▸ **Task directions**
The line containing "Cancel the new profile form" marks the start; please restate exactly that line and only the lines following it through the end of the material below.
* * * * *
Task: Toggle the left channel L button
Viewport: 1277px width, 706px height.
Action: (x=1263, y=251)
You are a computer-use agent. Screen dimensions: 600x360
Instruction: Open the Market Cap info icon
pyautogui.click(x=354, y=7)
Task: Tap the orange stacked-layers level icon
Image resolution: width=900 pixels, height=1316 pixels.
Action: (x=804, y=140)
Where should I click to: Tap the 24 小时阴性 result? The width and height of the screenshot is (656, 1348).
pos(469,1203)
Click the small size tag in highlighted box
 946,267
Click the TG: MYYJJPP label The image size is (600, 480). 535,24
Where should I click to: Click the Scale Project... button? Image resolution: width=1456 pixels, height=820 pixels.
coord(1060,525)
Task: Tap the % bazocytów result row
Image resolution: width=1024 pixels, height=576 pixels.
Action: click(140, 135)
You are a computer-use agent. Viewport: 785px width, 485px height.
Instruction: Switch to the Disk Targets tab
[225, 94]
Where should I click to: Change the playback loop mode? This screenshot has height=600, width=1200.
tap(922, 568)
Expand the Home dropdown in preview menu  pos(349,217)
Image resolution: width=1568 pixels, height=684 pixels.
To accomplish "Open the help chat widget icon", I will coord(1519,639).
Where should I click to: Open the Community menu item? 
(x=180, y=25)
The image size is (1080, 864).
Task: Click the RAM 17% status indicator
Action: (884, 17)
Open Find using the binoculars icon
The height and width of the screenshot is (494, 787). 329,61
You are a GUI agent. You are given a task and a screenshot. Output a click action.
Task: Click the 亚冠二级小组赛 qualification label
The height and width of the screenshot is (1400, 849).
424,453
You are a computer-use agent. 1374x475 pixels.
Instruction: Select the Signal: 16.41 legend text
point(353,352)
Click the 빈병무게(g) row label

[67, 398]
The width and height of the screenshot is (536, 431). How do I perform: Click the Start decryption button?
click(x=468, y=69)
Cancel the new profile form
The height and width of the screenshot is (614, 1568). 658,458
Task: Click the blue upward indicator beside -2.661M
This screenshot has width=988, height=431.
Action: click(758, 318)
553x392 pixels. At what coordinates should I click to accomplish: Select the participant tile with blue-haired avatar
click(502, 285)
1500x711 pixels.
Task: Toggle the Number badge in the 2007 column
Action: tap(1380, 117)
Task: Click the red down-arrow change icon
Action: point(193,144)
* * * * *
▸ **Finished task**
Cancel the new profile form
The height and width of the screenshot is (614, 1568). 658,458
Task: Click the blue upward indicator beside -2.661M
This screenshot has width=988, height=431.
Action: click(758, 318)
553x392 pixels. At what coordinates should I click to accomplish: Select the participant tile with blue-haired avatar
click(502, 285)
1500x711 pixels.
Task: Toggle the Number badge in the 2007 column
Action: tap(1380, 117)
Task: Click the red down-arrow change icon
Action: point(193,144)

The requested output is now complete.